**Tâche**
Reproduisez le document en entier, mot pour mot.
======== Document ========
PROPOSITION DE RÉSOLUTION
visant à la création d’une commission d’enquête chargée de faire la lumière sur l’utilisation éventuelle de matériel français ou d’armement conventionnel français dans le cadre d’opérations militaires ayant causé la mort de civils et d’enfants,
(Renvoyée à la commission de la défense nationale et des forces armées, à défaut de constitution d’une commission spéciale dans les délais prévus par les articles 30 et 31 du Règlement.)
présentée par Mesdames et Messieurs
François ASENSI, Alain BOCQUET, Marie-George BUFFET, Jean-Jacques CANDELIER, Patrice CARVALHO, Gaby CHARROUX, André CHASSAIGNE, Marc DOLEZ, Jacqueline FRAYSSE et Nicolas SANSU,
Député-e-s.
======== Données extraites ========
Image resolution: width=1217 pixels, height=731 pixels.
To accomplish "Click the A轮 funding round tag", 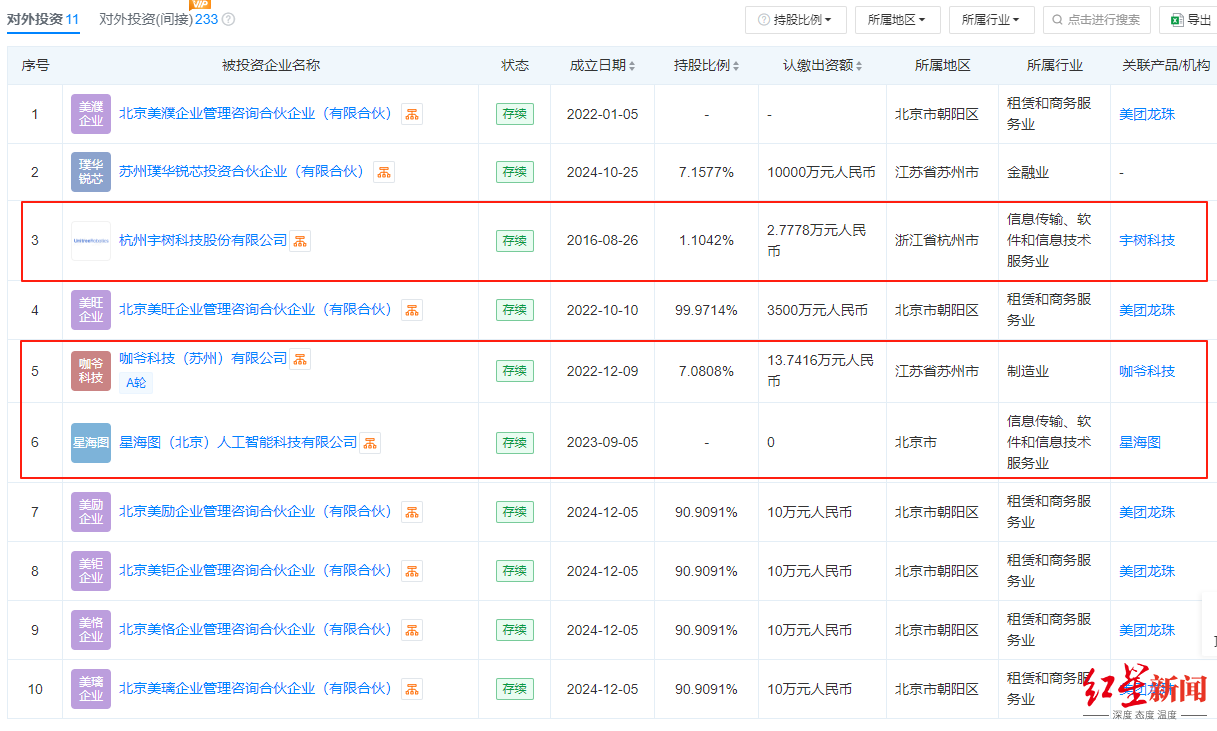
========
======== Données extraites ========
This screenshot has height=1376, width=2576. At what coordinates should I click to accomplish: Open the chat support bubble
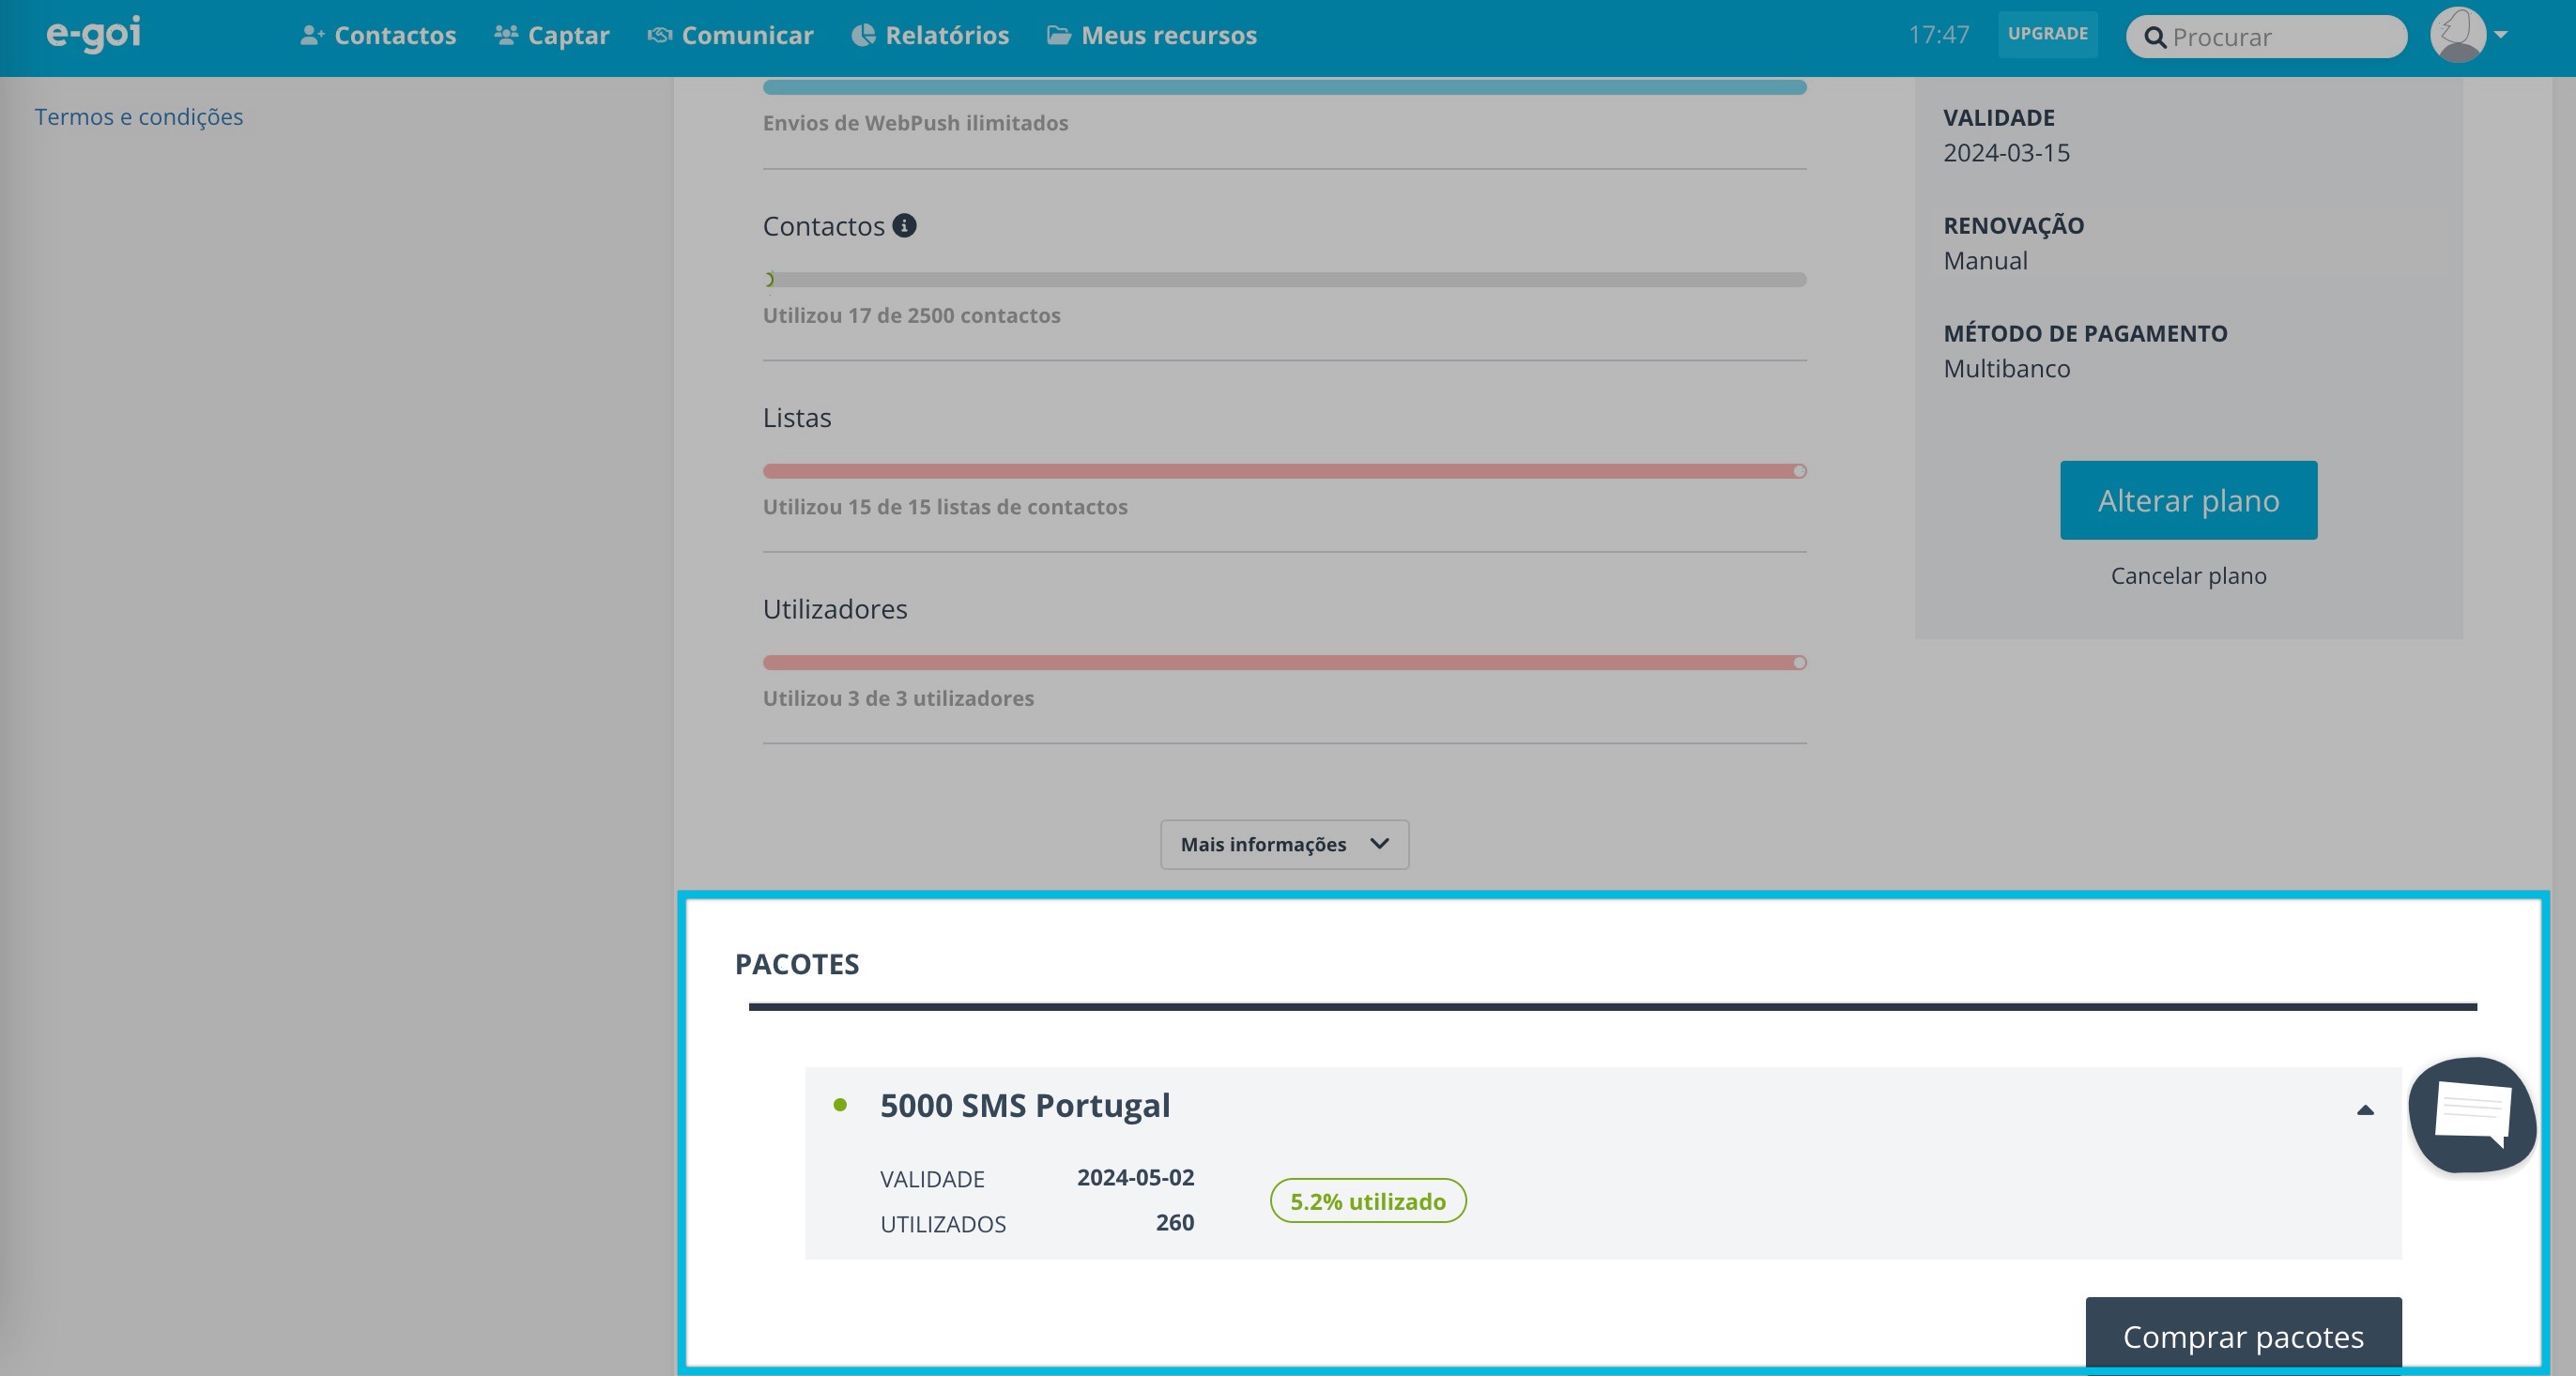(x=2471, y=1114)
========
**Réponse**
PROPOSITION DE RÉSOLUTION
visant à la création d’une commission d’enquête chargée de faire la lumière sur l’utilisation éventuelle de matériel français ou d’armement conventionnel français dans le cadre d’opérations militaires ayant causé la mort de civils et d’enfants,
(Renvoyée à la commission de la défense nationale et des forces armées, à défaut de constitution d’une commission spéciale dans les délais prévus par les articles 30 et 31 du Règlement.)
présentée par Mesdames et Messieurs
François ASENSI, Alain BOCQUET, Marie-George BUFFET, Jean-Jacques CANDELIER, Patrice CARVALHO, Gaby CHARROUX, André CHASSAIGNE, Marc DOLEZ, Jacqueline FRAYSSE et Nicolas SANSU,
Député-e-s.